Gleick suit les cas de conflits liés à l’eau depuis plus de trois décennies et a répertorié les derniers incidents avec d’autres chercheurs de l’institut basé à Oakland.

La base de données recense désormais plus de 1 630 conflits. La plupart des cas se sont produits depuis 2000, et il y a eu une tendance à la hausse au cours de la dernière décennie, avec un pic ces dernières années.

Les chercheurs collectent des données à partir de reportages et d’autres sources et comptes. Ils classent les cas en trois catégories : où l’eau ou les systèmes d’approvisionnement en eau ont été un déclencheur de violence, ont été utilisés comme « arme » ou ont été pris pour cible et sont devenus une « victime » de violence.

Tous les cas n’impliquent pas des blessures ou des décès, mais c’est souvent le cas.

Dans des pays africains, notamment au Nigeria, en Somalie et au Soudan du Sud, des combats ont éclaté entre agriculteurs et éleveurs pour les sources d’eau et les terres.

« Il y a eu un nombre croissant d’incidents où la sécheresse a conduit à des violences associées à des conflits sur le contrôle et l’accès à l’eau douce », a déclaré Gleick.

En Afrique du Sud, les protestations contre le manque d’accès à l’eau potable sont devenues explosives, les gens brûlant des pneus et jetant des pierres sur la police. Lors des sécheresses en Iran et en Inde, les protestations contre les pénuries d’eau ont également déclenché des violences.

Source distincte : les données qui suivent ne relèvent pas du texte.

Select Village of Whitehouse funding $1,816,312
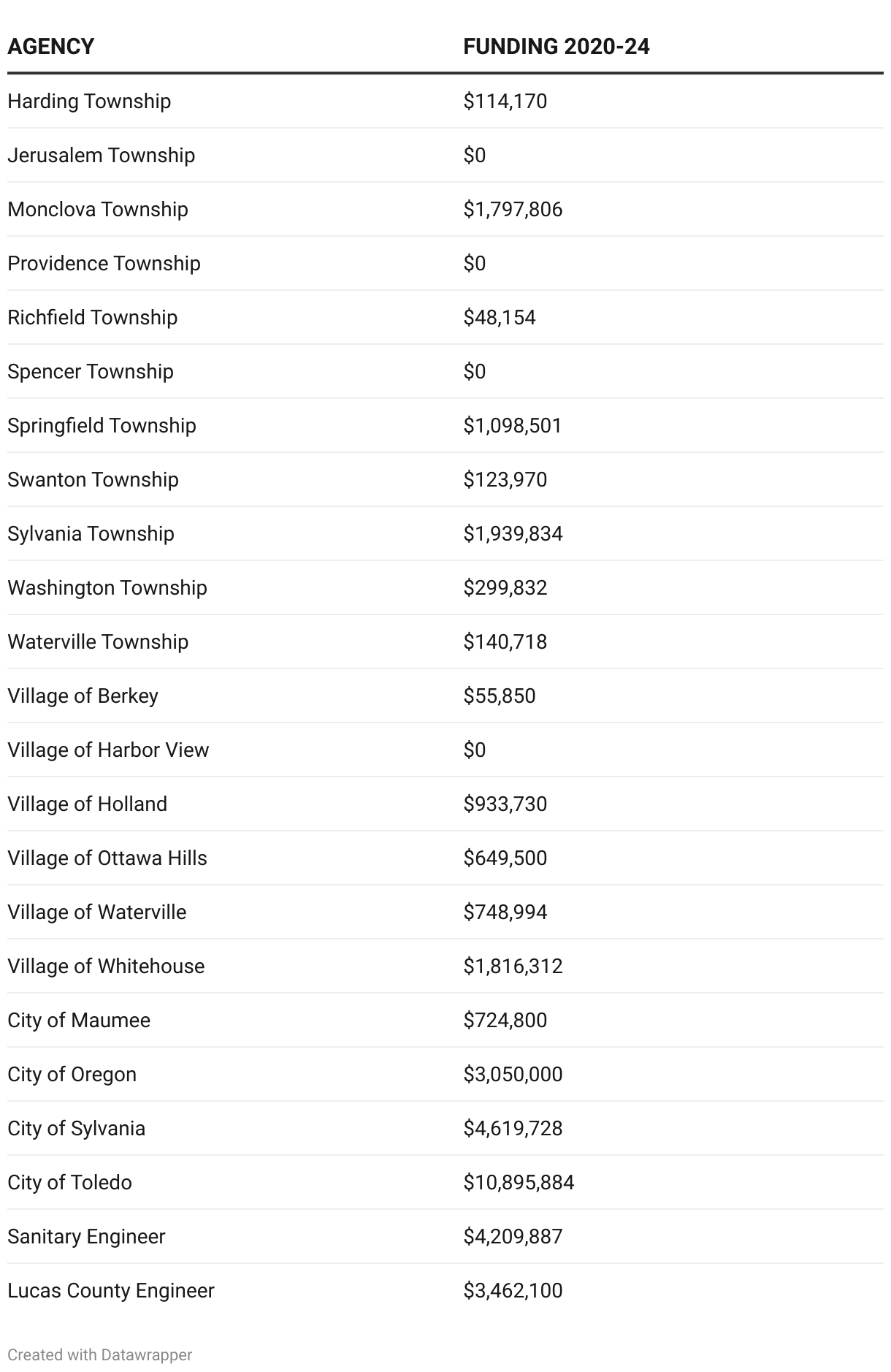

« Nous savons que le changement climatique aggrave les graves sécheresses, et cela me fait craindre que ce genre d’incidents ne devienne plus courant », a déclaré Gleick.

Analyser l’ensemble des facteurs qui conduisent aux conflits liés à l’eau est complexe et un domaine que Gleick et ses collègues prévoient d’étudier plus en profondeur, notamment le rôle que joue le changement climatique dans l’aggravation de la pénurie et la contribution à la violence.

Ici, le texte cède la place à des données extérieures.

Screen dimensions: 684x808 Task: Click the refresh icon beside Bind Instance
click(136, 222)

Au cours des deux dernières années, ils ont également constaté une forte augmentation du nombre d’incidents « faisant des victimes », dans lesquels les infrastructures hydrauliques sont ciblées.

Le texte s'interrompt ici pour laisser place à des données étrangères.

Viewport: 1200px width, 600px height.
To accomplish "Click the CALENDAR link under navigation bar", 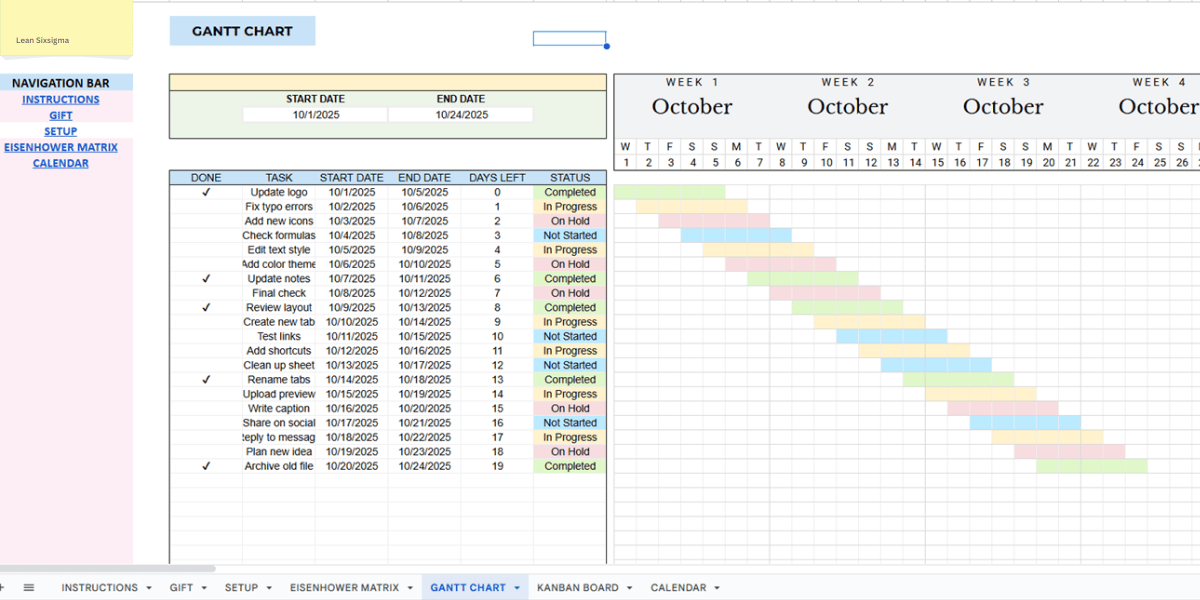I will (61, 163).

Les derniers ajouts à la base de données incluent 56 incidents survenus dans la guerre russo-ukrainienne, dont beaucoup impliquent des attaques contre des infrastructures hydrauliques.

En 2022, les troupes russes ont bombardé un système d’approvisionnement en eau à Kherson et une usine de pompage à Tchernihiv, et ont été accusées d’avoir délibérément coupé l’approvisionnement en eau de la ville de Mykolaïv. L’armée ukrainienne a également inondé les terres situées au nord de Kiev pour bloquer une attaque russe contre la capitale.

L’année dernière, les forces russes ont détruit des barrages et d’autres infrastructures et interrompu l’approvisionnement en eau de 35 000 personnes lors d’un assaut sur Marhanets.

La destruction du barrage de Kakhovka a supprimé l’irrigation de vastes zones de terres agricoles dans le sud de l’Ukraine, nuisant ainsi à la production alimentaire et à l’économie ukrainienne.

Beaucoup de ces attaques semblent violer les Conventions de Genève et d’autres traités internationaux qui interdisent les attaques contre les infrastructures civiles d’approvisionnement en eau en temps de guerre, a déclaré Gleick.

Les dernières données montrent que 107 conflits autour de l’eau ont été signalés au Moyen-Orient depuis le début de l’année 2022, dont environ 60 % impliquent des incidents entre Israéliens et Palestiniens.

Dans plusieurs cas en Cisjordanie, les forces militaires israéliennes ont détruit des puits et des systèmes d’approvisionnement en eau appartenant à des Palestiniens. Les colons israéliens ont démoli les réservoirs et les canalisations d’eau appartenant aux Palestiniens et pris le contrôle des puits et des sources d’eau.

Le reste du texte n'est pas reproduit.